The stars are the weights, i.e., the relative or absolute importance of
the dimensions of merit or other values that will be used to get from
the facts about the evaluand, as you locate or determine them, to the
evaluative conclusions. (They might be expressed qualitatively [e.g.,
letter grades] or quantitatively [e.g., points on a ten-point scale]).

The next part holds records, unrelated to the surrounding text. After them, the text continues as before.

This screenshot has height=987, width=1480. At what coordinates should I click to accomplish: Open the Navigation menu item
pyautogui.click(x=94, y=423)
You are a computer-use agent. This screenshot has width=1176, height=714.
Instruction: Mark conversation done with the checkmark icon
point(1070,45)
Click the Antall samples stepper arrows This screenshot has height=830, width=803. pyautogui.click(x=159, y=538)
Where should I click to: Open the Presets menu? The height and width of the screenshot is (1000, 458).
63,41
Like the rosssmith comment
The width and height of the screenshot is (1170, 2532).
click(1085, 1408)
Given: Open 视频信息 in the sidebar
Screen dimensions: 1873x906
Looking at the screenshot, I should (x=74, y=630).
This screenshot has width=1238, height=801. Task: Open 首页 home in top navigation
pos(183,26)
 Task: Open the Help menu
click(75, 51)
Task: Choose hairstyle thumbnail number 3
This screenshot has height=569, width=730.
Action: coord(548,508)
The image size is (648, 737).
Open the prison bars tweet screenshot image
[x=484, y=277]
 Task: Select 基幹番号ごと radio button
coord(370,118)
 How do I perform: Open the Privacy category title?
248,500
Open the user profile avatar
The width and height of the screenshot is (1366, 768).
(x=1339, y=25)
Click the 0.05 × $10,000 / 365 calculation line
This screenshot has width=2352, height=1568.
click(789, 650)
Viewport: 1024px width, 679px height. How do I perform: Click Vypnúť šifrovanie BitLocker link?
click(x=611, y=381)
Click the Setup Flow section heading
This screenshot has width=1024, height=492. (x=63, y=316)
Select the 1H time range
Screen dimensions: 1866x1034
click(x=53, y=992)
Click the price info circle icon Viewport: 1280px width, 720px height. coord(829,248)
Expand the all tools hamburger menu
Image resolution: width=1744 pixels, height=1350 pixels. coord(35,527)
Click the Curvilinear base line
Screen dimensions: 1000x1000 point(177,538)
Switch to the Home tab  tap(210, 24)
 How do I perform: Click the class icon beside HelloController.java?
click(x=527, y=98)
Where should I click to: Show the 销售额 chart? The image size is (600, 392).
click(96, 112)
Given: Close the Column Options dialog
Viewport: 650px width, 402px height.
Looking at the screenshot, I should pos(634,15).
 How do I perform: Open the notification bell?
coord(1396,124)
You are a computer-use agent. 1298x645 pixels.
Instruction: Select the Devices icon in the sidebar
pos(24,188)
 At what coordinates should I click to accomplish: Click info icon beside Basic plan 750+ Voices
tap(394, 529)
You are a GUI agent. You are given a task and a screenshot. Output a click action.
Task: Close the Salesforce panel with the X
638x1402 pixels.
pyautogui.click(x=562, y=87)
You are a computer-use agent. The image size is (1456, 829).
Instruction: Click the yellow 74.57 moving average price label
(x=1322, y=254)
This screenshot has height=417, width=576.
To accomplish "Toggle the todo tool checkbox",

The bars are minimum standards for acceptability, if any. Bars and stars
may be set on any relevant properties (a.k.a. dimensions of merit), values,
and standards or on dimensions of valued performance and may additionally
include holistic bars or stars.2 In serious evaluations,
it may also be appropriate to establish “steps:” the points
or intervals on dimensions of merit where the weight changes. (Bars and
steps may be fuzzy as well as precise.) At least check the following values for relevance and look for others: (i) needs of the impacted population via a needs assessment (distinguish performance needs from treatment needs, met needs from unmet needs, and meetable needs from ideal but impractical or impossible-with-present-resources [consider the Resources checkpoint]) (ii) criteria of merit from the definition of the evaluand and from standard usage (e.g., these typically include numbers impacted by the program and average/range of depth of impact) (iii) legal and (iv) ethical requirements (they overlap), including (reasonable) safety, perhaps privacy, for all impactees (v) fidelity to alleged specs (“authenticity”—this is often usefully expressed via an “index of implementation”) (vi) personal and organizational goals/desires, if not goal-free (vii) professional standards of quality that apply to the evaluand (viii) logical requirements (e.g., consistency) (ix) sub-legal legislative preferences (x) scientific feasibility (xi) technological feasibility (xii) marketability, where relevant/important (xiii) expert judgment (xiv) historical/traditional/cultural standards (xv) political feasibility, if you can establish it BRD (beyond reasonable doubt) (xvi) consistency with the supposed program model (if BRD). Of course, identifying/applying some of these is unimportant in some cases, crucially important in others, and it will often require expert advice and/or impactee/stakeholder advice. NOTE: You must include any values that you will use in evaluating the
side effects (if any) here, not just the intended effects (if any).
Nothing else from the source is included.